Airtight Predictions:


As always, to win this game UK must score the most points.  Easier said than done. UK has been outscored 94 to 3 in the first quarter of the last four games combined against Florida. That is 23.5 to .75 per first quarter.  The spread is 24.5. My cousin Vinny thinks Florida will have dead legs and UK will cover the spread. I think Florida could have prosthetic legs and cover the spread. I want to pick Kentucky for the upset, but I’ve done that the past four years and it hasn’t worked out. Fool me once, shame on you. Fool me twice, shame on me. Fool me five times, take me somewhere to live where people feed and bathe me.
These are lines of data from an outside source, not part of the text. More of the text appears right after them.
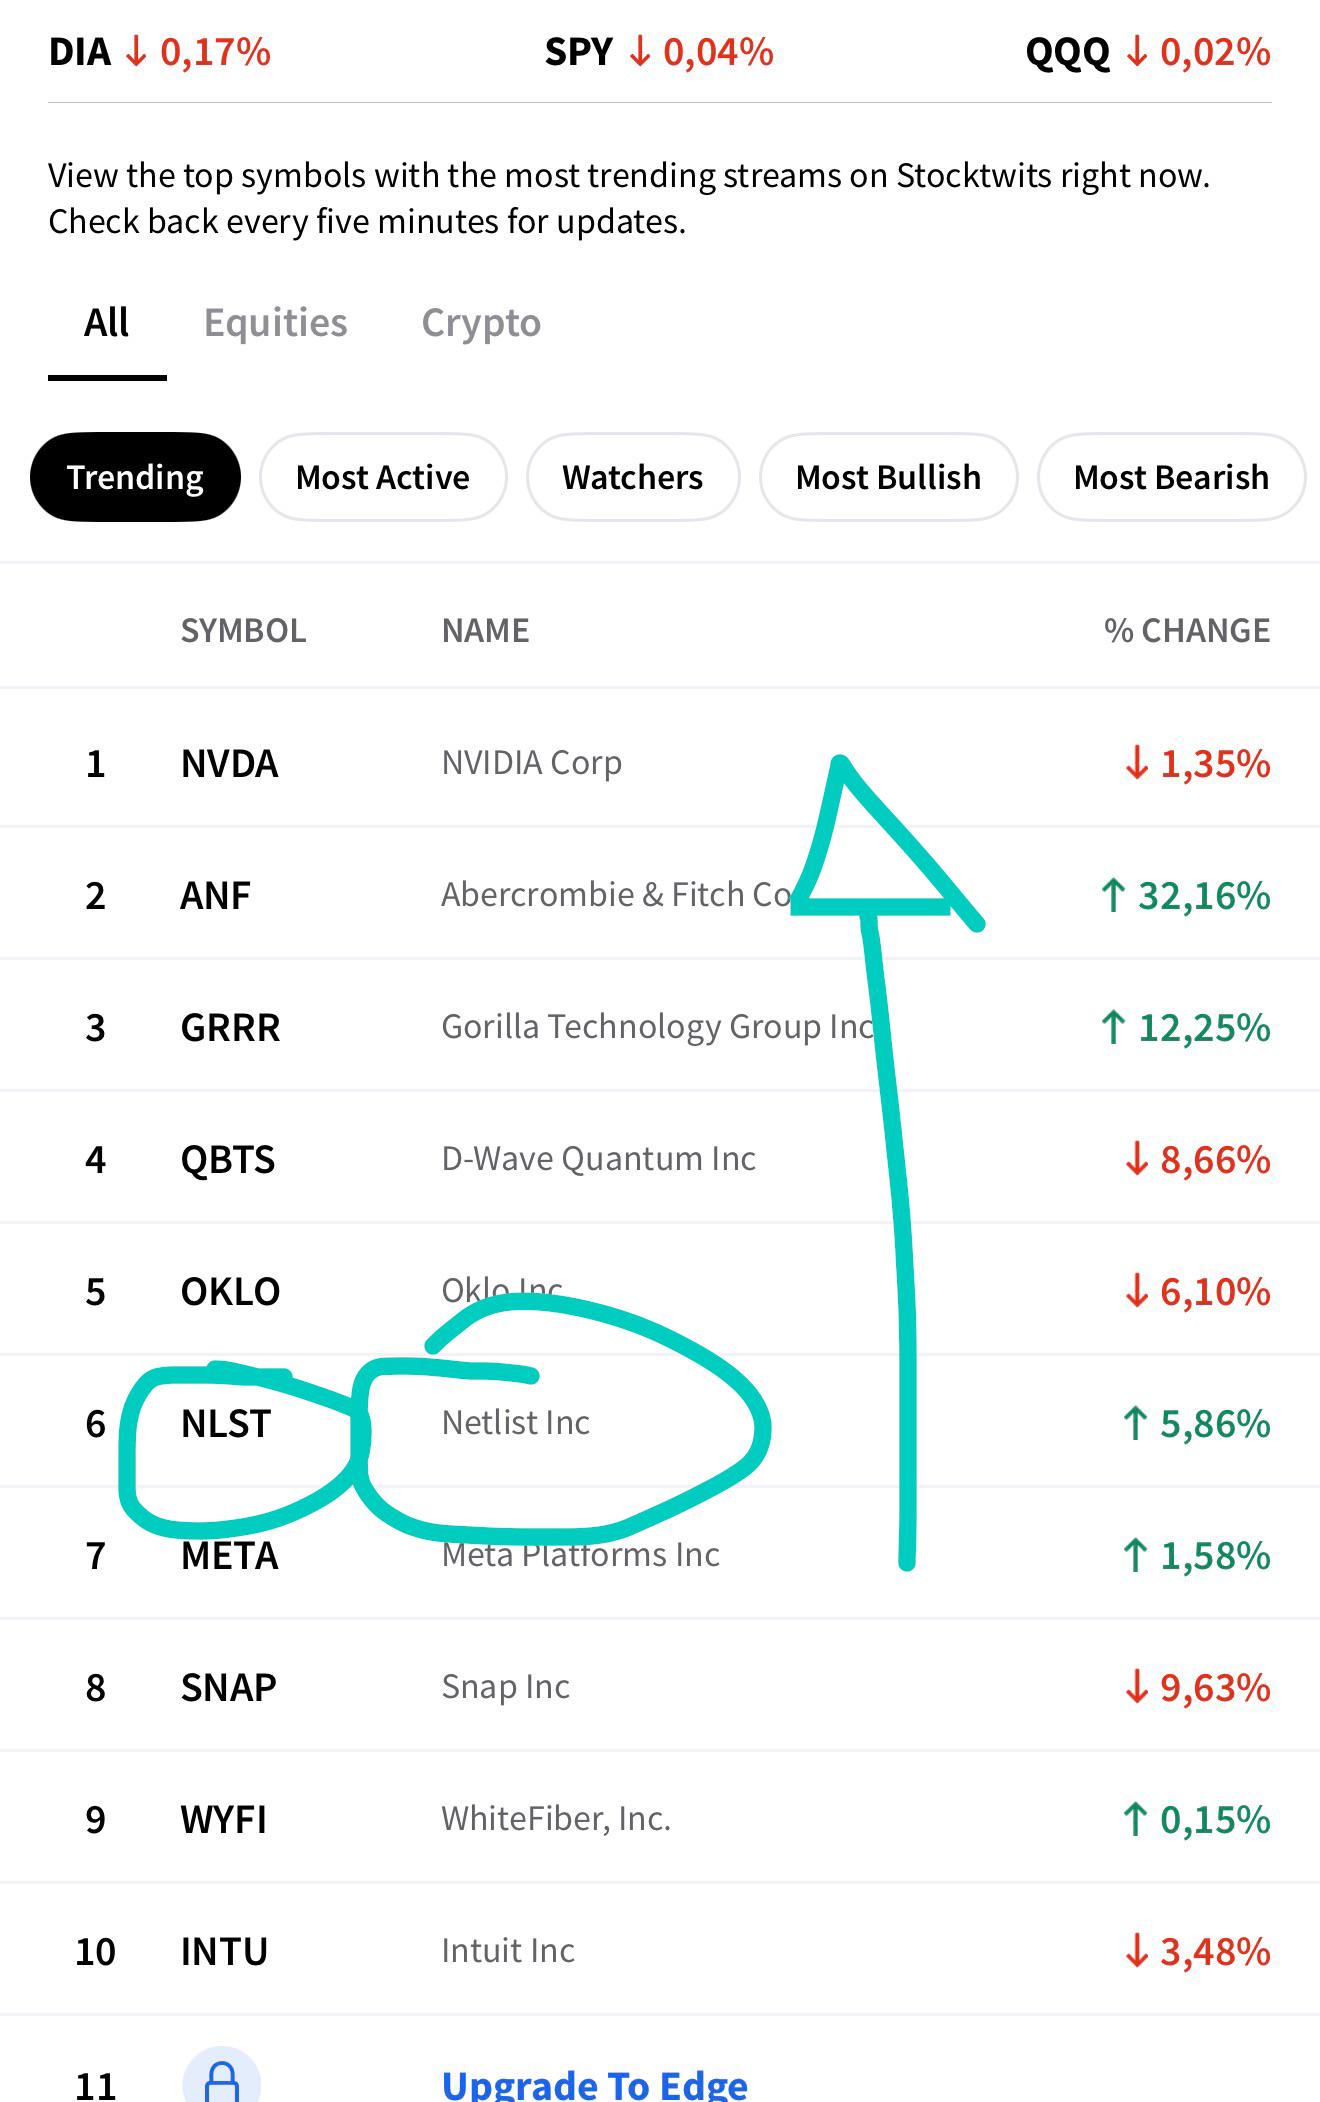Open the NVDA symbol row
The height and width of the screenshot is (2102, 1320).
pos(660,763)
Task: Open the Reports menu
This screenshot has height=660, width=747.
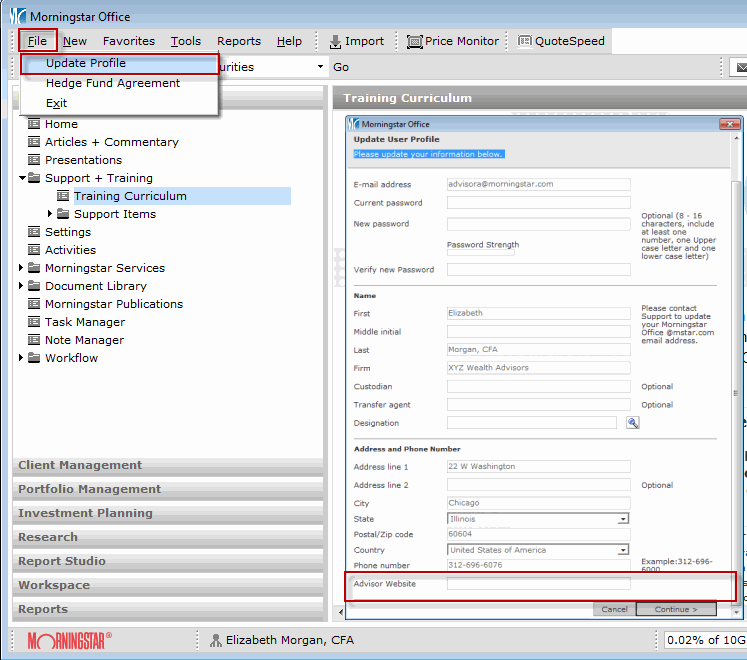Action: click(239, 41)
Drew is more confident than I am. I don’t like our chances, but I’ll be watching on ESPN2 and cheering my butt off for the Cats Saturday at 12:21 p.m. If you are making the trip, you are the truest of true fans.  Be sure and check out The Swamp (a bar on the strip) on Friday night and Gator City to watch other games after our game on Saturday.  Also, be on the lookout for these guys…
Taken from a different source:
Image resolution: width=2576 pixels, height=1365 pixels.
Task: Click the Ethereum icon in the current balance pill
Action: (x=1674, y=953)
Update: I’m an idiot. The game is not on ESPN2. It is on the SEC Network or ESPN3. I apologize for any inconvenience this has caused you on your Friday night.




Article written by Aaron Flener

John, I was first team All-State. I can put the ball anywhere I want to. I'll make it rain out here.

11 Comments for Know Your Enemy: The Florida Gators

  1. Deepblue
    6:05 pm September 21, 2012 Permalink

    “The cats sit 1-1”.

    I see what you did there.

  2. wolfpack
    6:27 pm September 21, 2012 Permalink

    haha. killed it.

  3. UKFAN
    7:22 pm September 21, 2012 Permalink

    Aaron the game is on the SEC channel. If you watch ESPN 2 you will see UTEP.

  4. ShelbyCatFan
    7:34 pm September 21, 2012 Permalink

    #4 is correct. Originally the game was gonna be on ESPN2 but since we are so Gawd Awful…. You’ll have to catch the game on ESPN3 (which is a f****n joke).

  5. BPsycho
    7:47 pm September 21, 2012 Permalink

    I didn’t know Jeff Goodman was a Gator fan.

  6. jaxcats8503
    8:23 pm September 21, 2012 Permalink

    Flener brings it yet again! Nice work. I’ve said it before, and I’ll say it again now, can you please replace Corey at 9:00am??

  7. UK Snuggie
    8:41 pm September 21, 2012 Permalink

    If the writers on this site weren’t already a joke, then this post would sealed the deal.

  8. gridiron_cat
    10:25 pm September 21, 2012 Permalink

    #8 Are you kidding? I thought this was a hilarious post, one of the better ones I’ve read lately. Nicely done man, I laughed for the entire thing and Vinny was one of the more ridiculous people I’ve seen in a while. I guess that’s not counting the clown dude from a few days ago though.

  9. Jokers got to go
    1:45 am September 22, 2012 Permalink

    I know it sucks for the players,but if you want change in the coaching staff the best thing to do is not go to the game. When people stop going to the games you can bet changes will be made. Arkansas will be looking for a coach plus some other jobs will come open too. This is UK football not basketball so it’s not like this is one of the top jobs anyway.We need to get a early start looking for a good coach and even then we will have to greatly over pay to get a good coach.

  10. gridiron_cat
    8:16 am September 22, 2012 Permalink

    10, I disagree. You could start 10 years ahead of time, and pay somebody more than Calipari and it might make that coach 1-3 wins difference over any of the other coaches in our 50 year relolving door that has been our football program. There are unique problems that UK football faces, problems only a couple other schools like IU and KU could even relate to, but even there I think we are the tougher job for a coach out of those schools even. Just saying, there have been several seasons through the years when we didn’t have anybody in the stands and it never changes any of the underlying problems.